___ Extracted entries ___

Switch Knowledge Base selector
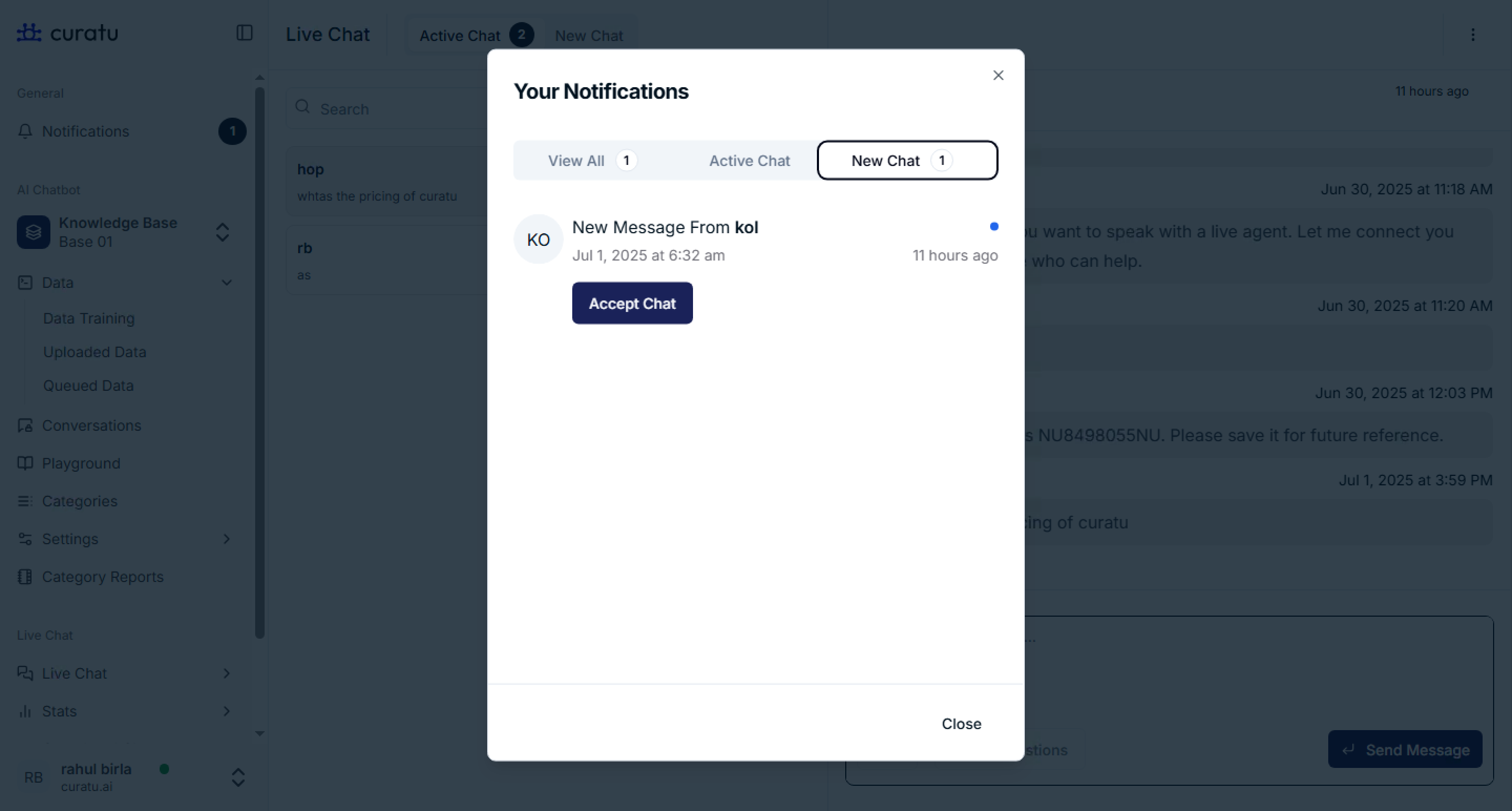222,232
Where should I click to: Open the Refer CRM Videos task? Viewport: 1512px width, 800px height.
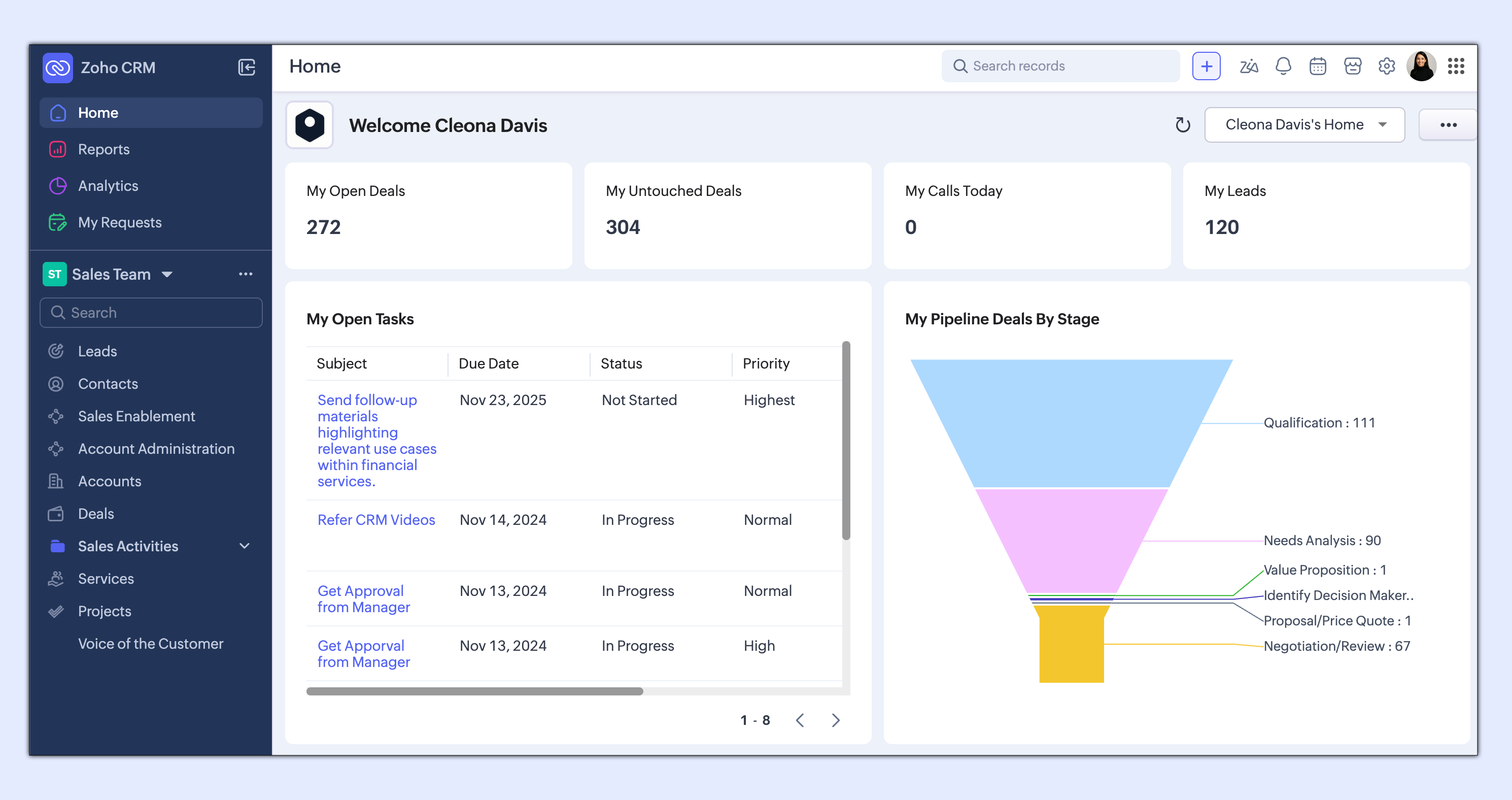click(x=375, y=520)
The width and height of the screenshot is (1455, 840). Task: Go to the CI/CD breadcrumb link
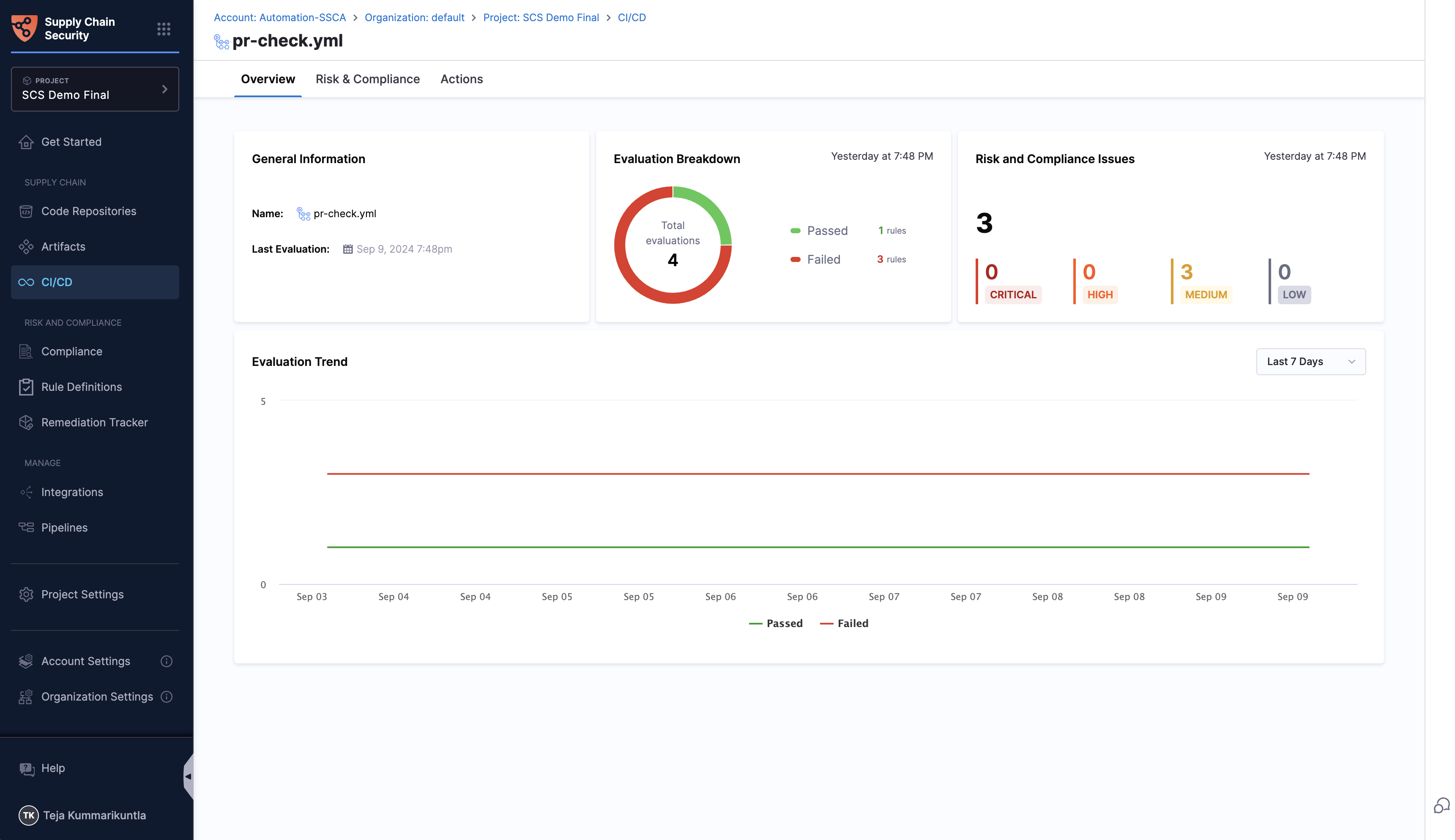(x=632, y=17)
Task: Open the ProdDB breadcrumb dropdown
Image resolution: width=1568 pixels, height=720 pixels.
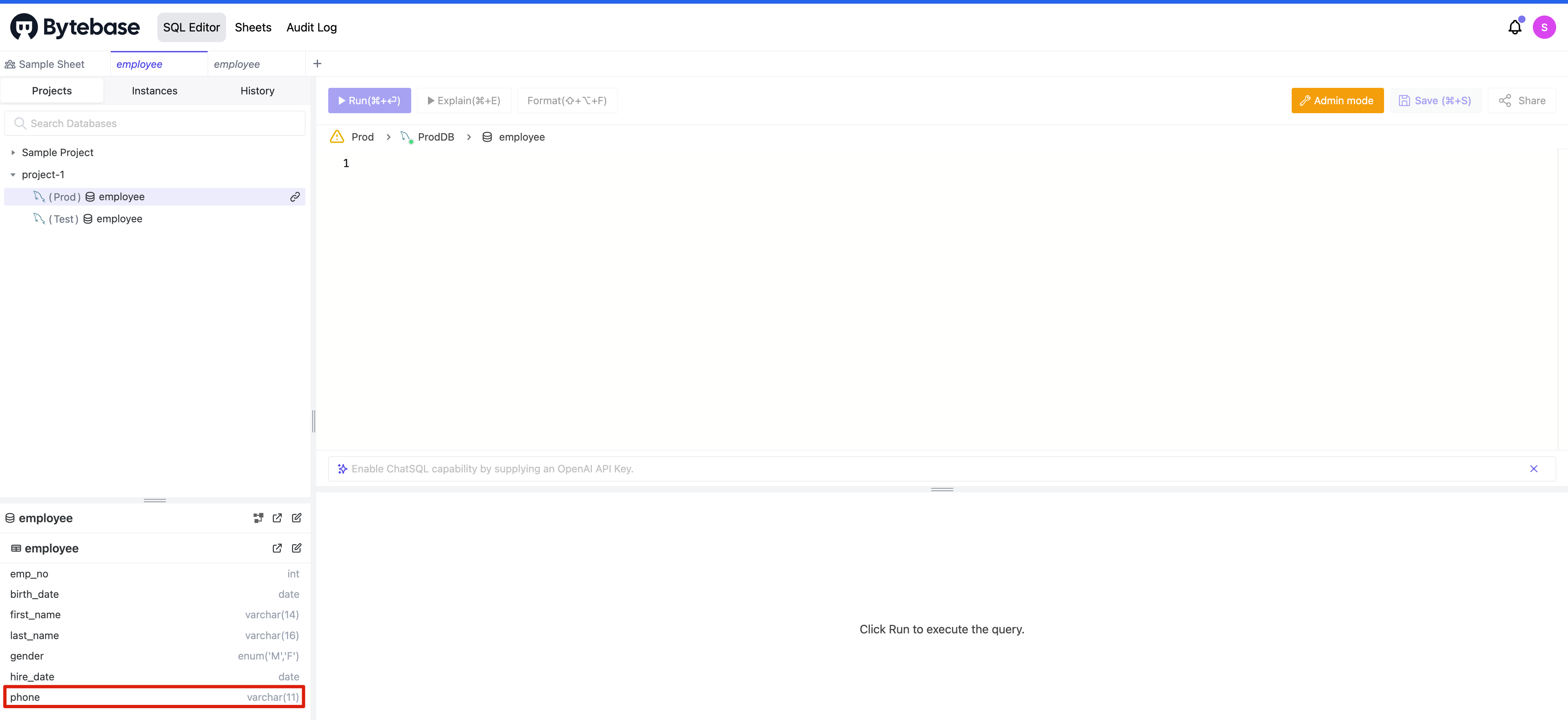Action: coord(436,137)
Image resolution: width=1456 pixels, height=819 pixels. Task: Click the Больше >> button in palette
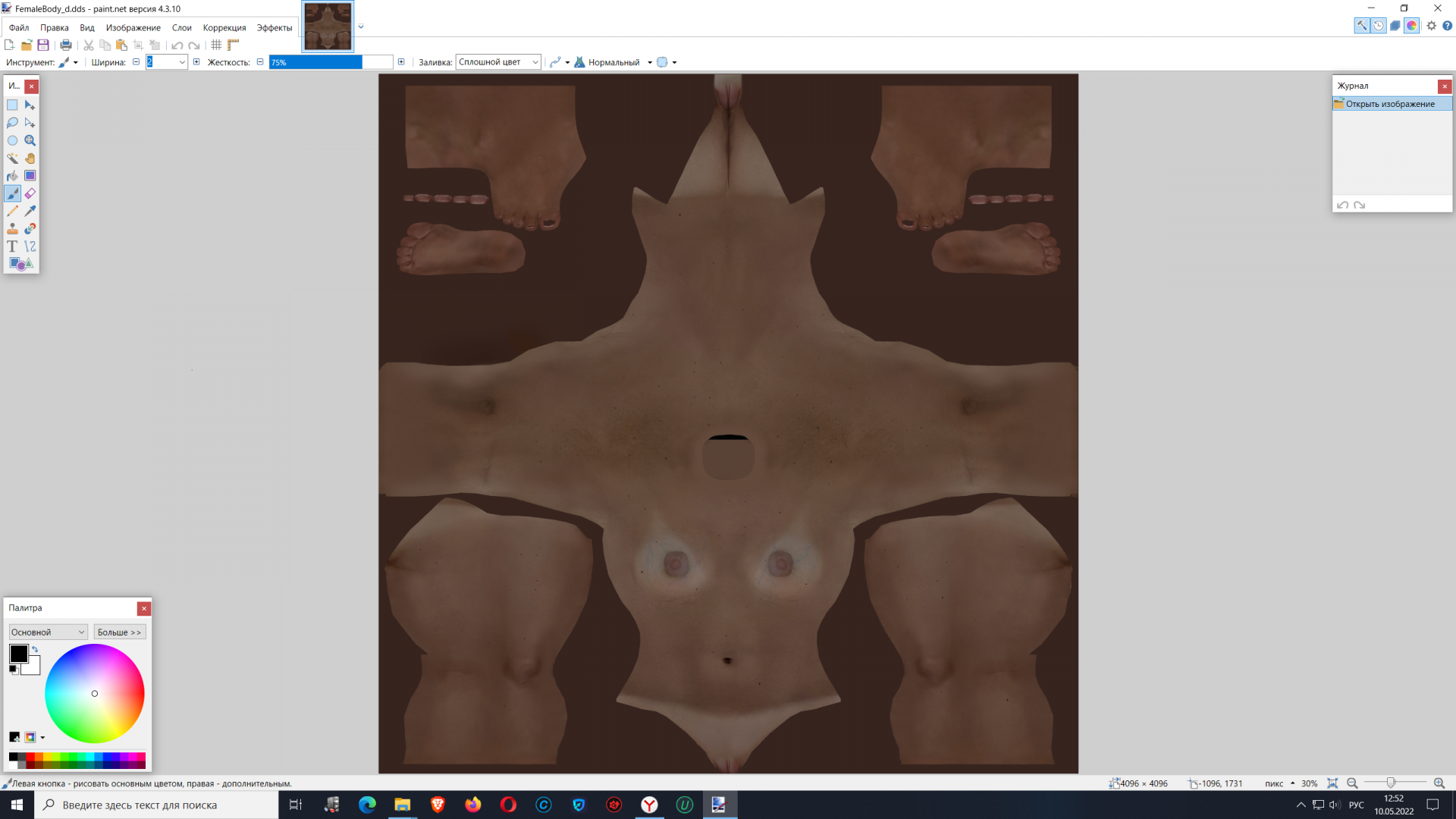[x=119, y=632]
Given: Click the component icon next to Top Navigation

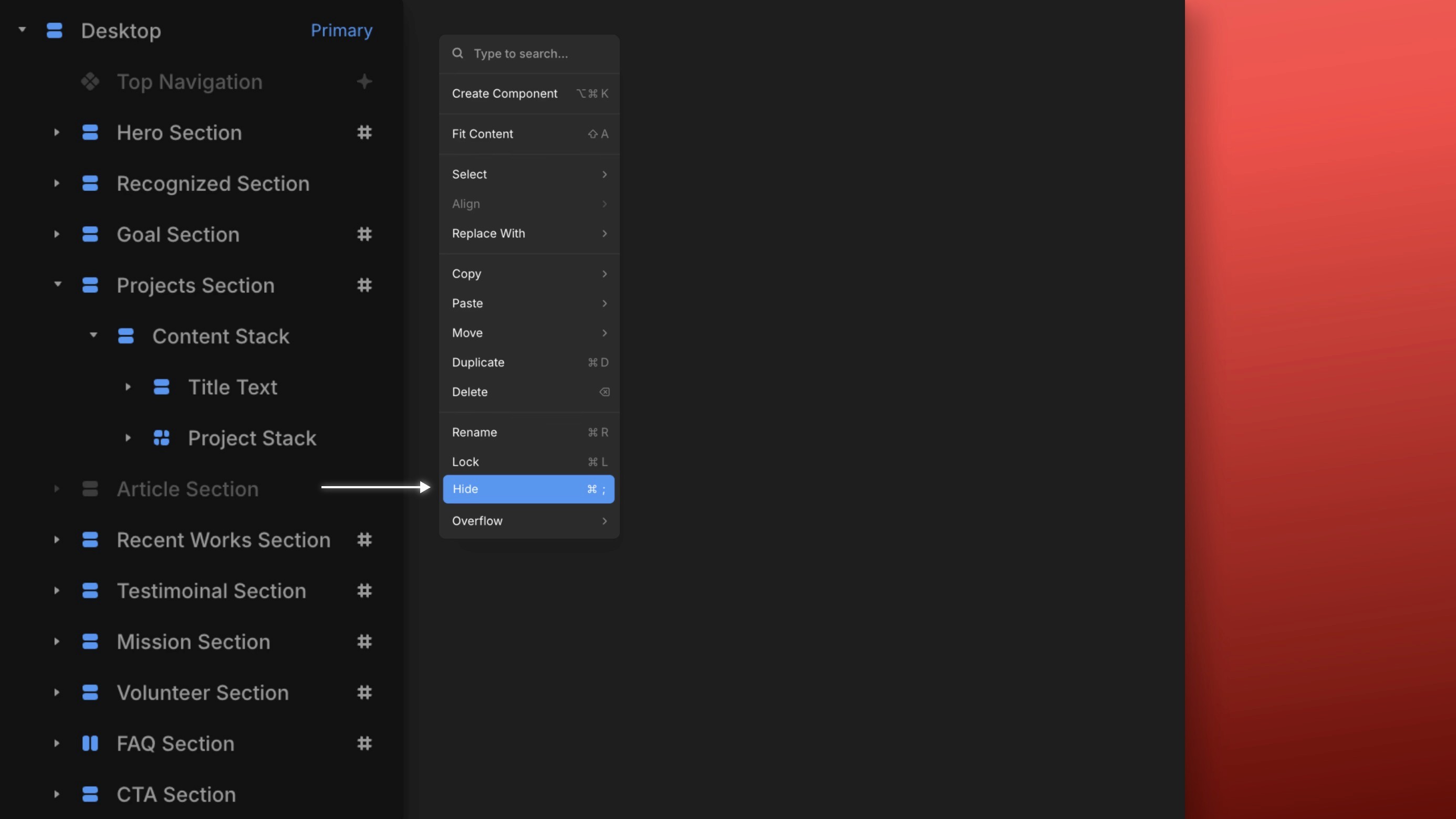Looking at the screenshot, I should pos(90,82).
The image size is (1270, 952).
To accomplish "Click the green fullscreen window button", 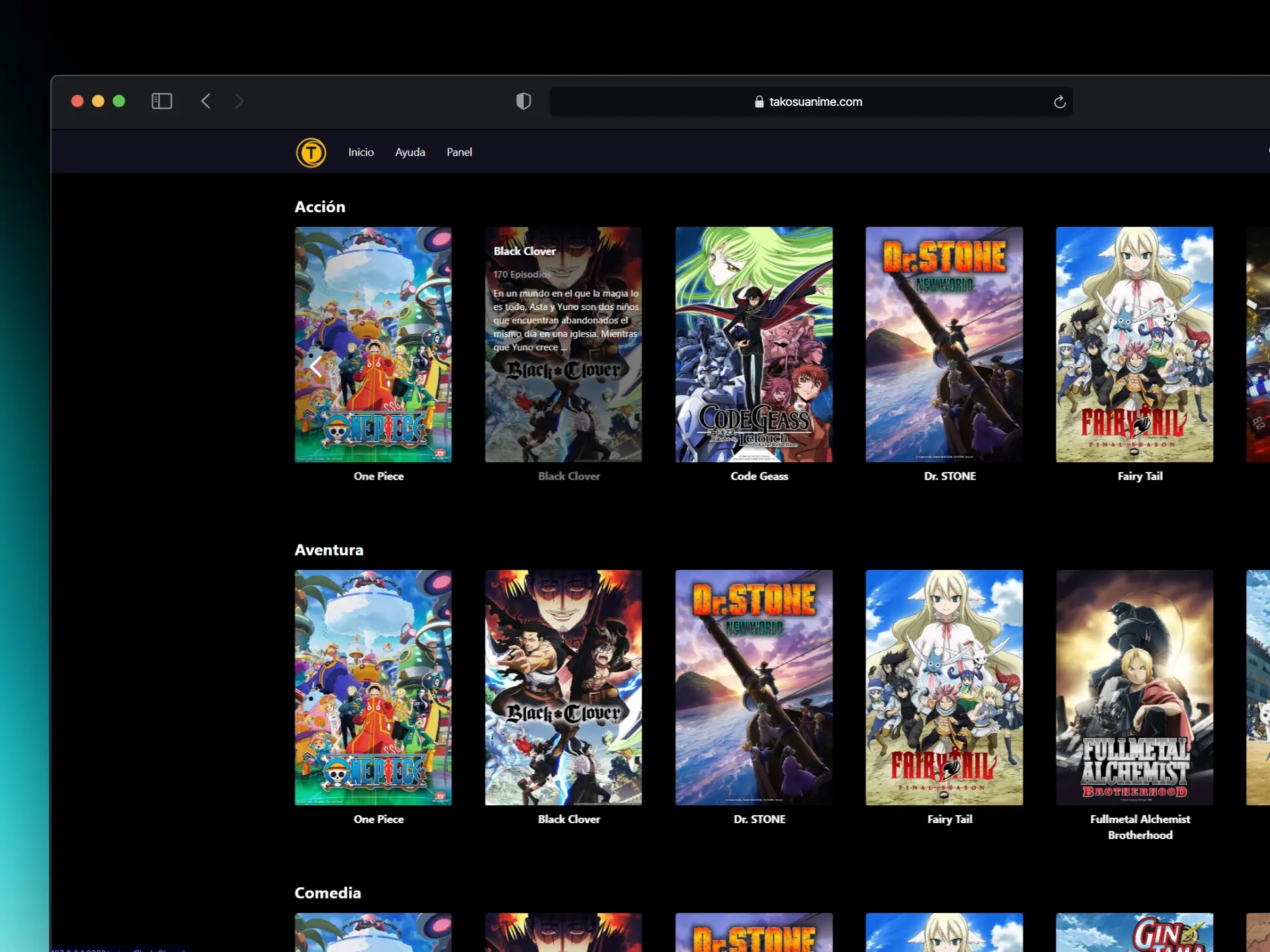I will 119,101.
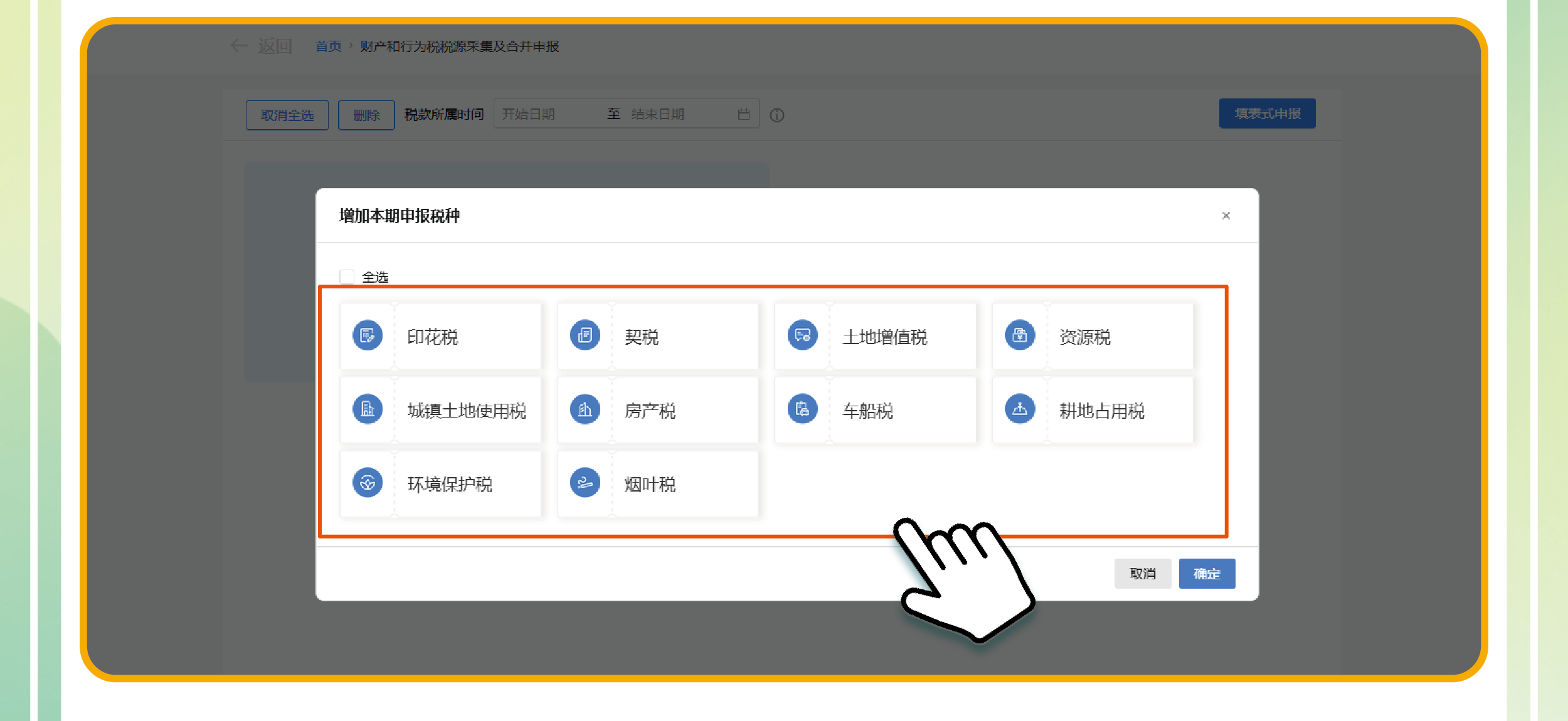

___

* Required work *
Every line between the start of the listing and the line containing "The image size is (1270, 952).", both ends counted, needs to be printed exactly, minus the pictures.

* The completed task *
Switch Knowledge Base selector
222,232
Where should I click to: Open the Refer CRM Videos task? Viewport: 1512px width, 800px height.
click(x=375, y=520)
The width and height of the screenshot is (1455, 840). Task: Go to the CI/CD breadcrumb link
(x=632, y=17)
Task: Open the ProdDB breadcrumb dropdown
Image resolution: width=1568 pixels, height=720 pixels.
Action: coord(436,137)
Image resolution: width=1456 pixels, height=819 pixels. Task: Click the Больше >> button in palette
[x=119, y=632]
Given: Click the component icon next to Top Navigation

Looking at the screenshot, I should pos(90,82).
The image size is (1270, 952).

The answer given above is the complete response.